• [Consignes]:
1 - Relevez, dans l'ordre chronologique, toutes les années distinctes citées dans le texte sur la limite entre Arue et Mahina.
2 - Recopiez mot pour mot le passage du texte sur la limite entre Arue et Mahina qui commence par « Mais cette frontière » et se poursuit jusqu'à « de l’administration coloniale. ».
3 - Prolongez le texte sur la limite entre Arue et Mahina à partir de l'endroit où il s'arrête.

• [Extrait cité]:
----

Arue-Mahina : la question de la limite territoriale déjà évoquée et réglée en 1959
Alors que dernièrement le maire de Mahina menaçait d’engager une procédure administrative pour « récupérer » une partie de son territoire municipal sur les terres d’Arue, le fond 48W du service des archives de Polynésie française nous rappelle que ce problème avait déjà fait l’objet de toute l’attention de l’administration coloniale en 1959.

La question avait d’ailleurs été tranchée : une pierre "Raimanu", située au col du Tahara’a, marque cette limite, historiquement.
Mais cette frontière avait été déplacée en 1926 puis figée lors des relevés cadastraux de 1927 à l’initiative du patron d’un débit de boissons, pour les besoins de son commerce, et à la barbe de l’administration coloniale.

"J’ai l’honneur de vous faire connaître que les opérations cadastrales exécutées en 1926 ont tenu compte, pour la séparation des districts d’Arue et de Mahina, de la nouvelle et fantaisiste limite établie par le sieur Souiry, pour les besoins de sa cause, alors que la terre Tipapa appartenant à M. Jay (col du Taharaa, ndlr) est comprise dans les titres de propriété dépendant du registre des terres d’Arue et datant de 1852", précisait le Chef du service de l’Enregistrement, des Douanes et du Cadastre dans un courrier daté le 14 avril 1959 au Chef de la circonscription administrative des Iles du Vent. Et le fonctionnaire recommandait, visionnaire, "en vue d’éviter à l’avenir des difficultés de tous ordres et particulièrement des contestations (…) de préciser par arrêté les limites définitives de ces deux districts », ajoutant que pour sa part « la modification sur les documents cadastraux ne présente aucune difficulté et sera effectuée d’office."

Arue-Mahina : la question de la limite territoriale déjà évoquée et réglée en 1959
Pour les besoins du Lafayette

Le 15 janvier 1959, une note était adressée au Chef de la circonscription administrative des Iles du Vent, par M. Jay pour étayer sa plainte. Elle relatait les tribulations de la limite Arue-Mahina : "En 1926, un conducteur de travaux du service des Travaux publics, nommé Souiry, habitait avec sa femme une grande maison sise au pied de la descente de Taharaa, versant Mahina, actuellement propriété de Mr. Wilmet.

----

• [Données fournies]:
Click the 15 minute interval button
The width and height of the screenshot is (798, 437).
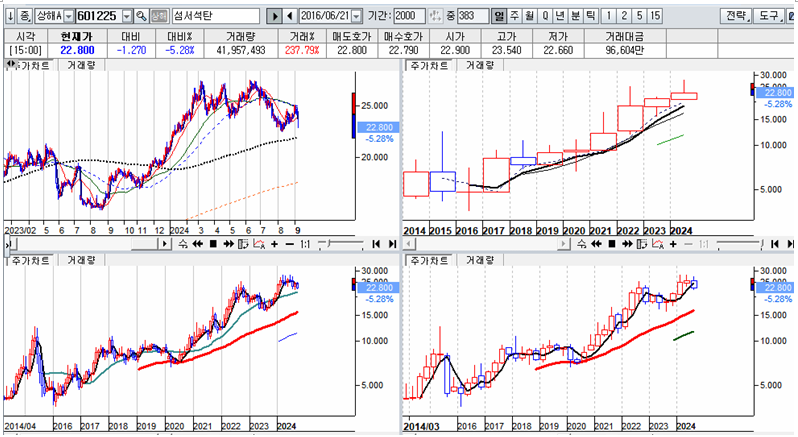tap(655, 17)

----

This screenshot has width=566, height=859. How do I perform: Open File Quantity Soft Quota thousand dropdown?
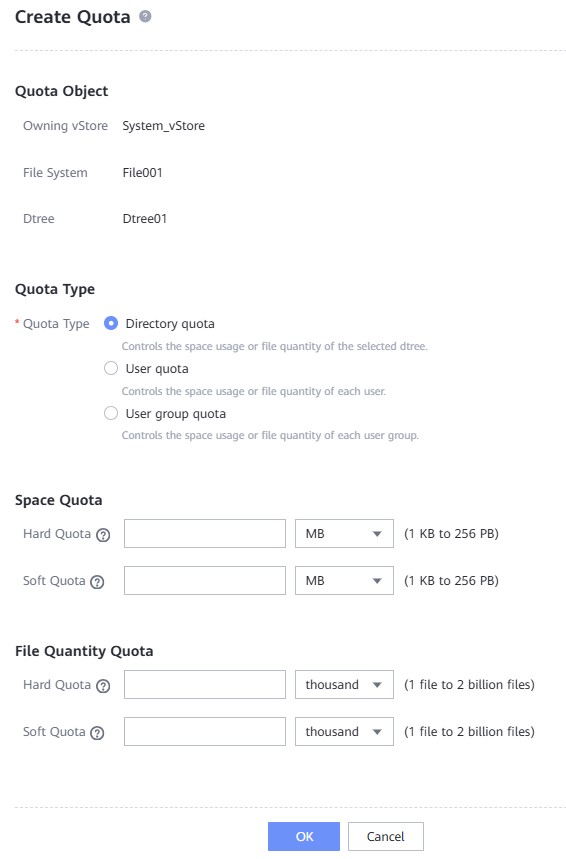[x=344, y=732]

----

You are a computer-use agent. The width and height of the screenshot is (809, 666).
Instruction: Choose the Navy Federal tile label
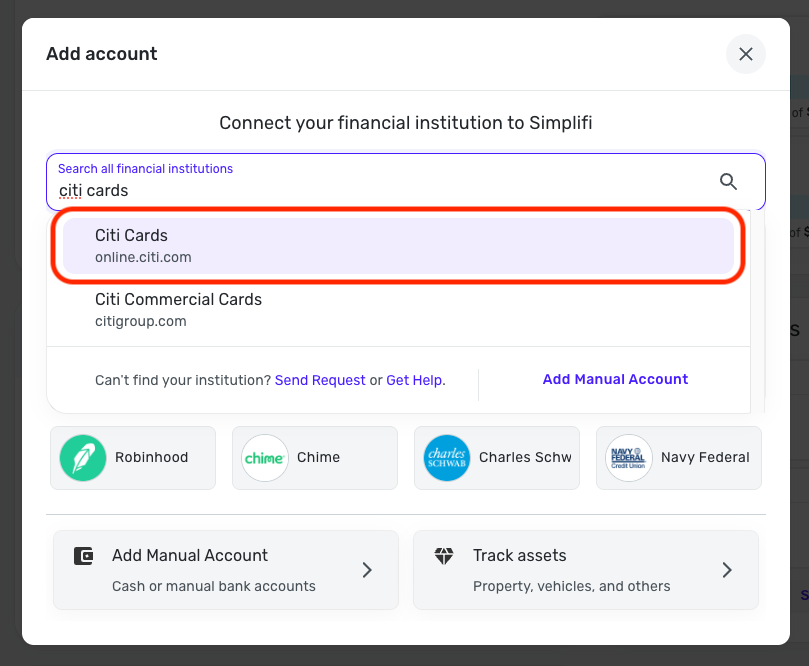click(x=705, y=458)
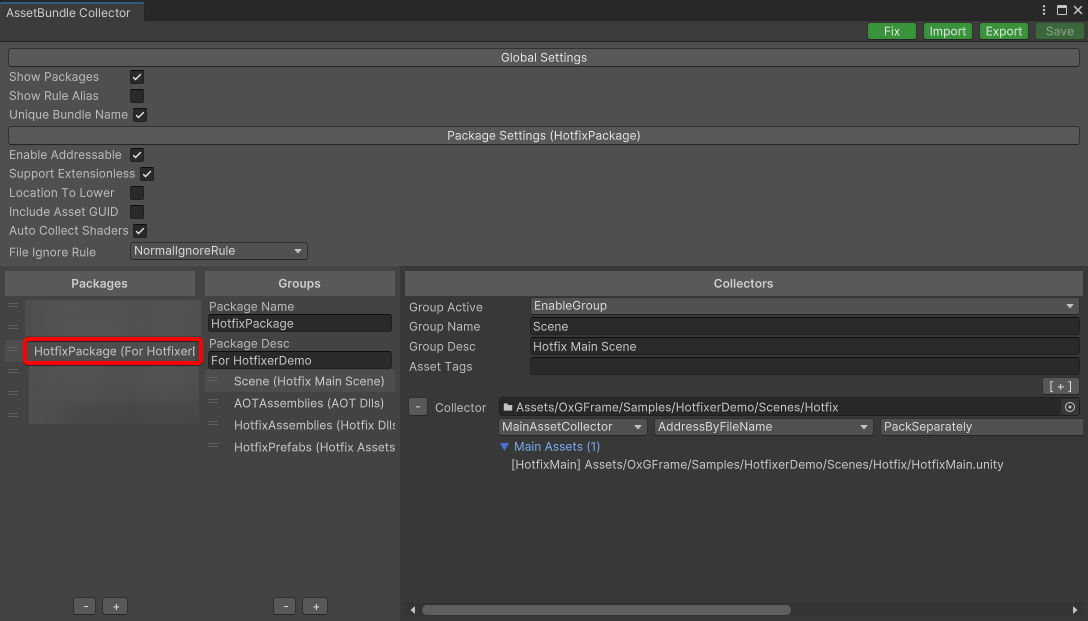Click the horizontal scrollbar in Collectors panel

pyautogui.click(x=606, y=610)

----

• [Réponses attendues]:
1 - 1852, 1926, 1927, 1959

2 -
Mais cette frontière avait été déplacée en 1926 puis figée lors des relevés cadastraux de 1927 à l’initiative du patron d’un débit de boissons, pour les besoins de son commerce, et à la barbe de l’administration coloniale.

3 -
Dans cette maison, madame Souiry, épouse du conducteur, avait ouvert un établissement de nuit dénommé « Lafayette » en vertu d’une patente de boissons alcoolisées qu’elle détenait, patente qui n’était valable que pour le district de Mahina.
Malgré l’activité des propriétaires de l’établissement, les affaires restaient modestes : contrariées qu’elles étaient par la difficulté du parcours que devait faire la clientèle venant de la ville.
A cette époque, en effet, les taxis de Papeete étaient, en majeure partie, représentés par les 10 CV Citroën modèle 1920. Ces voitures arrivaient, tant bien que mal, à monter, avec leur pleine charge de clients, la montée de Taharaa dans le sens Papeete-Mahina, une partie des passagers étant toujours disposés à faire à pied la partie la plus dure de la côte, voire même à pousser la voiture.
Sur le chemin du retour, par contre, les choses allaient moins bien : tout d’abord la pente de la route dans le sens Mahina-Taharaa est plus forte que dans le sens Arue-Taharaa ; de plus, la route, côté Mahina, était pavée de gros pavés inégaux qui interdisaient aux automobiles de prendre leur vitesse favorable. Et enfin, au retour d’une soirée bien remplie, la clientèle entassée dans le taxi se trouvait absolument hors d’état de coopérer valablement, ne fusse qu’en parcourant quelques centaines de mètres à pied, comme elle le faisait si volontiers sur le chemin de l’aller.

Cet état de chose portait à l’essor de l’établissement des époux Souiry un préjudice évident.
Le conducteur des travaux des T.P. trouva un moyen ingénieux d’y remédier.
Ayant, au préalable, obtenu l’accord des chefs des districts en cause, Mr. Souiry présenta au service des T.P. une pétition de la population d’Arue, demandant que la limite des prestations du district fût arrêtée au pied de la montée de Taharaa, au lieu d’aller jusqu’au haut de la colline, où se trouvait le poteau de la limite des districts, km 8.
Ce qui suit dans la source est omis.